As far as Java workloads go, it seems there are some runtimes that *require* disabling 5-level Page Tables already due to the fact that some runtimes already play pointer tagging tricks on the upper bits for metadata-tracking purposes and can't spare losing the extra 9 bits. Azul Zing even requires disabling it if using ZST (though I'm unsure why that is, specifically). All this, coupled with your feedback on some GC inner workings, makes me think the Java world certainly adds some complication to the discussion. Perhaps I'll write a followup article discussing these special case scenarios.

But the gist of my article is mainly about the generic performance impact, and things like page faults and pipe throughput and munmap() will certainly take a hit.

But thanks again for compliment on the content and the insightful feedback!

On Sun, Jun 19, 2022, 10:42 AM 'Gil Tene' via mechanical-sympathy <mechanica...@googlegroups.com> wrote:
Yes yes yes. I want LAM. I've wanted it (and have been asking for it or something like it on x86) for over 14 years. And *when* LAM becomes a real thing we can run on and manipulate form user mode, I'll absolutely prefer using it to what we do today with VM multi-mapping, for many many reasons. Including (but not limited to) not having to deal with vma count limits, virtual memory fragmentation (and "innovative" ways to cap it and defragment it), cost of creating/changing mappings, etc. etc., and not having to explain to people that Linux's RSS is one of those words they use a lot, and that I do not think it mean what they think it means (but that e.g. cgroup memory use is a thing tracks what they think RSS means but doesn't), etc. etc. 

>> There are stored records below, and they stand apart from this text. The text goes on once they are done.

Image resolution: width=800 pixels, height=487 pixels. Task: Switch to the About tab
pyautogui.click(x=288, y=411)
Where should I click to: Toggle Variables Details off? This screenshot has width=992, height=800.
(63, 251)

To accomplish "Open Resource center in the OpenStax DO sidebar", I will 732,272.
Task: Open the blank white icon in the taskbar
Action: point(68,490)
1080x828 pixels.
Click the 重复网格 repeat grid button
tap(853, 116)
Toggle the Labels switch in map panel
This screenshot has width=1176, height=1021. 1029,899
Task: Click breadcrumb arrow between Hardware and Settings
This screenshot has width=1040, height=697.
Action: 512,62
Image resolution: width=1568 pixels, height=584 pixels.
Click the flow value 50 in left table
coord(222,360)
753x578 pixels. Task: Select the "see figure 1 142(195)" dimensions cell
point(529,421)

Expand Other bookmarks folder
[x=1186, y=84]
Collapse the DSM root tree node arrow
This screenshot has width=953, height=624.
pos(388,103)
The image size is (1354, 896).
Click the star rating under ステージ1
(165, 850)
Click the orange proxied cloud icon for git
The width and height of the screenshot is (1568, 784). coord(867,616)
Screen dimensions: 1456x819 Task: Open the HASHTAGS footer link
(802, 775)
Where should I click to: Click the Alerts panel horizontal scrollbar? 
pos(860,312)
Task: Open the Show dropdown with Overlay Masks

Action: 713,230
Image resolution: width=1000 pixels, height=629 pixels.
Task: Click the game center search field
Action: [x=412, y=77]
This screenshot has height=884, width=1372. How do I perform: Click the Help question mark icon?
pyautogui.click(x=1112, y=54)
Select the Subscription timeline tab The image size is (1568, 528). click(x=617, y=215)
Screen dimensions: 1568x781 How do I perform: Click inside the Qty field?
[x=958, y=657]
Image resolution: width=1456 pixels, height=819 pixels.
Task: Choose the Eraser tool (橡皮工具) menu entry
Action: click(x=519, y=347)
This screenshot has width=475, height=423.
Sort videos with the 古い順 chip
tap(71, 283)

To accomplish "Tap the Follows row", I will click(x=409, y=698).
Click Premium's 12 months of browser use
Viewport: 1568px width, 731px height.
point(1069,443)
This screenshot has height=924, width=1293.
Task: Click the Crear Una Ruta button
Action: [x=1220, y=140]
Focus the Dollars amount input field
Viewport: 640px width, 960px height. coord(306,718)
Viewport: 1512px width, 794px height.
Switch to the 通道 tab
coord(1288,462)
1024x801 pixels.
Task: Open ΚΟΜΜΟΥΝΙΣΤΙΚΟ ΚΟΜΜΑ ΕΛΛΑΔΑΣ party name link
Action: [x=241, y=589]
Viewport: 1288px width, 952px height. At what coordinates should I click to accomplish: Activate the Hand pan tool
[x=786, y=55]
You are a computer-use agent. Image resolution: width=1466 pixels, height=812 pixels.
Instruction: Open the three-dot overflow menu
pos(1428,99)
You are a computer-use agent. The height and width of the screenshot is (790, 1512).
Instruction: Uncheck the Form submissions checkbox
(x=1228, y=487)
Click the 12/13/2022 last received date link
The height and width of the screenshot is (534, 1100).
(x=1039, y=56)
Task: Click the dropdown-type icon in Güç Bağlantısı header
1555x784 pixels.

And when LAM is available, I''d much prefer 4-level page table to 5-level, because it would give me 9 more LAM-provided metadata bits to play with...

But until LAM becomes a thing (in hardware lots of people run on, with Linux kernel and glibc support in Linux distros people actually run their OS images and container hosts on, etc.), 5-level page tables currently add speed (when dealing with >256GB of heap) on modern JVMs running on actual production x86 servers. And I think there may be other (non-Java) workloads for which the same is true. So I personally like 5 level page tables being on by default (on hardware that supports them) and prefer that people not turn them off unless their OS images are provisioned with physical memory small enough that they have no value even there. I.e. for physical machines or VM images with <256GB or RAM, turning off level 5 page tables makes perfect sense. But above that, I like them on better than I like them off.

BTW, several other processors have (and had) this masking or "don't careness" stuff that LAM will finally be bringing to x86, and on those processors, we have (and had) better options than doing more than 2-way VM multi-mapping. But since the vast majority of the world runs on x86, we do what we must to makes things work there, and that makes us do some funny stuff with virtual memory, and some a-little-slower funnier stuff (with 4 level page tables) when heap sizes go above sizes that, even when not super-common, are very real today. 5-level page tables move the line where we need the  a-little-slower funnier stuff out ot well beyond the RAM sizes mortals can get their hands on today. Hopefully LAM arrives before real-world RAM grows too much even for that.